# WORK REQUIRED:
Convert these lines into a Markdown table with the columns "Row" and "Line," numbering each row and leaving out blank lines.

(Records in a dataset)
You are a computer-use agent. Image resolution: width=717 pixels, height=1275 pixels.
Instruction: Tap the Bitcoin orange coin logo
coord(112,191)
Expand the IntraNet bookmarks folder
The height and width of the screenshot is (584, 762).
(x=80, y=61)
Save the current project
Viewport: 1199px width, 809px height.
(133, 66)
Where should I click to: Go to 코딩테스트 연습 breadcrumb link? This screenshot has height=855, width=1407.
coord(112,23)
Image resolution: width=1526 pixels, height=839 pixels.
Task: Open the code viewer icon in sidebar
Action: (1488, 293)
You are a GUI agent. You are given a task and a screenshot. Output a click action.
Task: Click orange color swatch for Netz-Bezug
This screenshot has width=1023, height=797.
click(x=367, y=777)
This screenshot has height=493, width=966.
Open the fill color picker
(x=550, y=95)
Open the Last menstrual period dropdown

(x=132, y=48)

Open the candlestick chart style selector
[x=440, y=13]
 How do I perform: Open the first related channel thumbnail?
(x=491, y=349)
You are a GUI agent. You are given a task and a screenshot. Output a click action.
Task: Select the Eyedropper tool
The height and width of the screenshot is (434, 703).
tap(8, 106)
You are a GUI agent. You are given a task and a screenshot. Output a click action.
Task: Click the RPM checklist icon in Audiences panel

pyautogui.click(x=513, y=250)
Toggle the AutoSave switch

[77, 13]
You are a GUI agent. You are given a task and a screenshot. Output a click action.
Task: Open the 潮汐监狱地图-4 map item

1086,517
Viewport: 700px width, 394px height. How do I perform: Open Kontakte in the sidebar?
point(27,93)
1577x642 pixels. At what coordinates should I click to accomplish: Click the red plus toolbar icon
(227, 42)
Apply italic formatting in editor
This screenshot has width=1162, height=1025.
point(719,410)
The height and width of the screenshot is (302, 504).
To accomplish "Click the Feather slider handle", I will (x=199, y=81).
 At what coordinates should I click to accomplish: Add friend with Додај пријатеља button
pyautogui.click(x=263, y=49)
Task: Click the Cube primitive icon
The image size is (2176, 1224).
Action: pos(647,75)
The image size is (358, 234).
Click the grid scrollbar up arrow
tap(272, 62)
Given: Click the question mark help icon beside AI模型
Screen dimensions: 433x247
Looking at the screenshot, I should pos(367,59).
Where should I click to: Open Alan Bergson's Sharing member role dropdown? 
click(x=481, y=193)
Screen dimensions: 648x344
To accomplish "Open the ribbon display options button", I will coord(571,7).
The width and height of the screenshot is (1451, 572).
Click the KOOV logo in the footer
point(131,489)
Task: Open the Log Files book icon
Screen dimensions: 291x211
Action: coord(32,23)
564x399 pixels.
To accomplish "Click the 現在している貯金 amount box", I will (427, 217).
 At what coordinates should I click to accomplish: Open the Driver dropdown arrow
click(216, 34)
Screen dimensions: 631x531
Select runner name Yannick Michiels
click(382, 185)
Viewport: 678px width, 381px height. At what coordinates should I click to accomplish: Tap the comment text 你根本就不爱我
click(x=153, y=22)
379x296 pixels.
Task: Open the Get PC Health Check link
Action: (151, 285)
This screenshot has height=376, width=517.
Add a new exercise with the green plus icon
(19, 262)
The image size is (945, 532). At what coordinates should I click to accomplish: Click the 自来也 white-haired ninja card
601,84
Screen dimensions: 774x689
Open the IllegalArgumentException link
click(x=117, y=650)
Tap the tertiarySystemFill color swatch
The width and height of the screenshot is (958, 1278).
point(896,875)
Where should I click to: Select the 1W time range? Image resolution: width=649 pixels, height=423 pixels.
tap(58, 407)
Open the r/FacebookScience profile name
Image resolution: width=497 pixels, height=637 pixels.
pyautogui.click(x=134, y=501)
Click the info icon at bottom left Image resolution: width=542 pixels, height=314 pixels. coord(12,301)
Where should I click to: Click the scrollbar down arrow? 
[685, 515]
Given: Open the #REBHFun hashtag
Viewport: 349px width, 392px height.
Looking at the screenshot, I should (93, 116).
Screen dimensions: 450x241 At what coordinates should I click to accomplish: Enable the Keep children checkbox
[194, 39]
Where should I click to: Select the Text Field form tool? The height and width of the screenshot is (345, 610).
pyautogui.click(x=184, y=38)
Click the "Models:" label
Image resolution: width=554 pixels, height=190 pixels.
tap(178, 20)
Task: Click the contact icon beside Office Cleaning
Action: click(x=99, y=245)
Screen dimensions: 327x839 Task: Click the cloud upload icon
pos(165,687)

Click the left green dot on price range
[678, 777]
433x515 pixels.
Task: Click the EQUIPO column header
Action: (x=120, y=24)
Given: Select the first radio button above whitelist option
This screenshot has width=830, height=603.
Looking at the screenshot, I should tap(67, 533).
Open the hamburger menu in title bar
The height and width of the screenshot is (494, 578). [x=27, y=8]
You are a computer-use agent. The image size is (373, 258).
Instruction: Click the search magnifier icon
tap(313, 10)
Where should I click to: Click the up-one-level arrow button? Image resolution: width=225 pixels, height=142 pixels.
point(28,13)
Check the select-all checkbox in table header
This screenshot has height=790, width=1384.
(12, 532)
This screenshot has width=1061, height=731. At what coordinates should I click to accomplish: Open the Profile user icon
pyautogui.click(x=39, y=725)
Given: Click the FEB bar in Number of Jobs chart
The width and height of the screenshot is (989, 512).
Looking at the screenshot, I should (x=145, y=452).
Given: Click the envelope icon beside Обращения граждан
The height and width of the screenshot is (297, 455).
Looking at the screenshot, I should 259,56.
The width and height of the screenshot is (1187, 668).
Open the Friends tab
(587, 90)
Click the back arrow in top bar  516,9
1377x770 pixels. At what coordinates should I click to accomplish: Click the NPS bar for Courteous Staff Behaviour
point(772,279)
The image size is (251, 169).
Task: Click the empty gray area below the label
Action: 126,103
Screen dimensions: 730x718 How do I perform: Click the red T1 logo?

# TASK RESPONSE:
| Row | Line |
|---|---|
| 1 | You are a computer-use agent. Image resolution: width=717 pixels, height=1275 pixels. |
| 2 | Instruction: Tap the Bitcoin orange coin logo |
| 3 | coord(112,191) |
| 4 | Expand the IntraNet bookmarks folder |
| 5 | The height and width of the screenshot is (584, 762). |
| 6 | (x=80, y=61) |
| 7 | Save the current project |
| 8 | Viewport: 1199px width, 809px height. |
| 9 | (133, 66) |
| 10 | Where should I click to: Go to 코딩테스트 연습 breadcrumb link? This screenshot has height=855, width=1407. |
| 11 | coord(112,23) |
| 12 | Image resolution: width=1526 pixels, height=839 pixels. |
| 13 | Task: Open the code viewer icon in sidebar |
| 14 | Action: (1488, 293) |
| 15 | You are a GUI agent. You are given a task and a screenshot. Output a click action. |
| 16 | Task: Click orange color swatch for Netz-Bezug |
| 17 | This screenshot has width=1023, height=797. |
| 18 | click(x=367, y=777) |
| 19 | This screenshot has height=493, width=966. |
| 20 | Open the fill color picker |
| 21 | (x=550, y=95) |
| 22 | Open the Last menstrual period dropdown |
| 23 | (x=132, y=48) |
| 24 | Open the candlestick chart style selector |
| 25 | [x=440, y=13] |
| 26 |  How do I perform: Open the first related channel thumbnail? |
| 27 | (x=491, y=349) |
| 28 | You are a GUI agent. You are given a task and a screenshot. Output a click action. |
| 29 | Task: Select the Eyedropper tool |
| 30 | The height and width of the screenshot is (434, 703). |
| 31 | tap(8, 106) |
| 32 | You are a GUI agent. You are given a task and a screenshot. Output a click action. |
| 33 | Task: Click the RPM checklist icon in Audiences panel |
| 34 | pyautogui.click(x=513, y=250) |
| 35 | Toggle the AutoSave switch |
| 36 | [77, 13] |
| 37 | You are a GUI agent. You are given a task and a screenshot. Output a click action. |
| 38 | Task: Open the 潮汐监狱地图-4 map item |
| 39 | 1086,517 |
| 40 | Viewport: 700px width, 394px height. How do I perform: Open Kontakte in the sidebar? |
| 41 | point(27,93) |
| 42 | 1577x642 pixels. At what coordinates should I click to accomplish: Click the red plus toolbar icon |
| 43 | (227, 42) |
| 44 | Apply italic formatting in editor |
| 45 | This screenshot has width=1162, height=1025. |
| 46 | point(719,410) |
| 47 | The height and width of the screenshot is (302, 504). |
| 48 | To accomplish "Click the Feather slider handle", I will (x=199, y=81). |
| 49 |  At what coordinates should I click to accomplish: Add friend with Додај пријатеља button |
| 50 | pyautogui.click(x=263, y=49) |
| 51 | Task: Click the Cube primitive icon |
| 52 | The image size is (2176, 1224). |
| 53 | Action: pos(647,75) |
| 54 | The image size is (358, 234). |
| 55 | Click the grid scrollbar up arrow |
| 56 | tap(272, 62) |
| 57 | Given: Click the question mark help icon beside AI模型 |
| 58 | Screen dimensions: 433x247 |
| 59 | Looking at the screenshot, I should pos(367,59). |
| 60 | Where should I click to: Open Alan Bergson's Sharing member role dropdown?  |
| 61 | click(x=481, y=193) |
| 62 | Screen dimensions: 648x344 |
| 63 | To accomplish "Open the ribbon display options button", I will coord(571,7). |
| 64 | The width and height of the screenshot is (1451, 572). |
| 65 | Click the KOOV logo in the footer |
| 66 | point(131,489) |
| 67 | Task: Open the Log Files book icon |
| 68 | Screen dimensions: 291x211 |
| 69 | Action: coord(32,23) |
| 70 | 564x399 pixels. |
| 71 | To accomplish "Click the 現在している貯金 amount box", I will (427, 217). |
| 72 |  At what coordinates should I click to accomplish: Open the Driver dropdown arrow |
| 73 | click(216, 34) |
| 74 | Screen dimensions: 631x531 |
| 75 | Select runner name Yannick Michiels |
| 76 | click(382, 185) |
| 77 | Viewport: 678px width, 381px height. At what coordinates should I click to accomplish: Tap the comment text 你根本就不爱我 |
| 78 | click(x=153, y=22) |
| 79 | 379x296 pixels. |
| 80 | Task: Open the Get PC Health Check link |
| 81 | Action: (151, 285) |
| 82 | This screenshot has height=376, width=517. |
| 83 | Add a new exercise with the green plus icon |
| 84 | (19, 262) |
| 85 | The image size is (945, 532). At what coordinates should I click to accomplish: Click the 自来也 white-haired ninja card |
| 86 | 601,84 |
| 87 | Screen dimensions: 774x689 |
| 88 | Open the IllegalArgumentException link |
| 89 | click(x=117, y=650) |
| 90 | Tap the tertiarySystemFill color swatch |
| 91 | The width and height of the screenshot is (958, 1278). |
| 92 | point(896,875) |
| 93 | Where should I click to: Select the 1W time range? Image resolution: width=649 pixels, height=423 pixels. |
| 94 | tap(58, 407) |
| 95 | Open the r/FacebookScience profile name |
| 96 | Image resolution: width=497 pixels, height=637 pixels. |
| 97 | pyautogui.click(x=134, y=501) |
| 98 | Click the info icon at bottom left Image resolution: width=542 pixels, height=314 pixels. coord(12,301) |
| 99 | Where should I click to: Click the scrollbar down arrow?  |
| 100 | [685, 515] |
| 101 | Given: Open the #REBHFun hashtag |
| 102 | Viewport: 349px width, 392px height. |
| 103 | Looking at the screenshot, I should (93, 116). |
| 104 | Screen dimensions: 450x241 At what coordinates should I click to accomplish: Enable the Keep children checkbox |
| 105 | [194, 39] |
| 106 | Where should I click to: Select the Text Field form tool? The height and width of the screenshot is (345, 610). |
| 107 | pyautogui.click(x=184, y=38) |
| 108 | Click the "Models:" label |
| 109 | Image resolution: width=554 pixels, height=190 pixels. |
| 110 | tap(178, 20) |
| 111 | Task: Click the contact icon beside Office Cleaning |
| 112 | Action: click(x=99, y=245) |
| 113 | Screen dimensions: 327x839 Task: Click the cloud upload icon |
| 114 | pos(165,687) |
| 115 | Click the left green dot on price range |
| 116 | [678, 777] |
| 117 | 433x515 pixels. |
| 118 | Task: Click the EQUIPO column header |
| 119 | Action: (x=120, y=24) |
| 120 | Given: Select the first radio button above whitelist option |
| 121 | This screenshot has width=830, height=603. |
| 122 | Looking at the screenshot, I should tap(67, 533). |
| 123 | Open the hamburger menu in title bar |
| 124 | The height and width of the screenshot is (494, 578). [x=27, y=8] |
| 125 | You are a computer-use agent. The image size is (373, 258). |
| 126 | Instruction: Click the search magnifier icon |
| 127 | tap(313, 10) |
| 128 | Where should I click to: Click the up-one-level arrow button? Image resolution: width=225 pixels, height=142 pixels. |
| 129 | point(28,13) |
| 130 | Check the select-all checkbox in table header |
| 131 | This screenshot has height=790, width=1384. |
| 132 | (12, 532) |
| 133 | This screenshot has width=1061, height=731. At what coordinates should I click to accomplish: Open the Profile user icon |
| 134 | pyautogui.click(x=39, y=725) |
| 135 | Given: Click the FEB bar in Number of Jobs chart |
| 136 | The width and height of the screenshot is (989, 512). |
| 137 | Looking at the screenshot, I should (x=145, y=452). |
| 138 | Given: Click the envelope icon beside Обращения граждан |
| 139 | The height and width of the screenshot is (297, 455). |
| 140 | Looking at the screenshot, I should 259,56. |
| 141 | The width and height of the screenshot is (1187, 668). |
| 142 | Open the Friends tab |
| 143 | (587, 90) |
| 144 | Click the back arrow in top bar  516,9 |
| 145 | 1377x770 pixels. At what coordinates should I click to accomplish: Click the NPS bar for Courteous Staff Behaviour |
| 146 | point(772,279) |
| 147 | The image size is (251, 169). |
| 148 | Task: Click the empty gray area below the label |
| 149 | Action: 126,103 |
| 150 | Screen dimensions: 730x718 How do I perform: Click the red T1 logo? |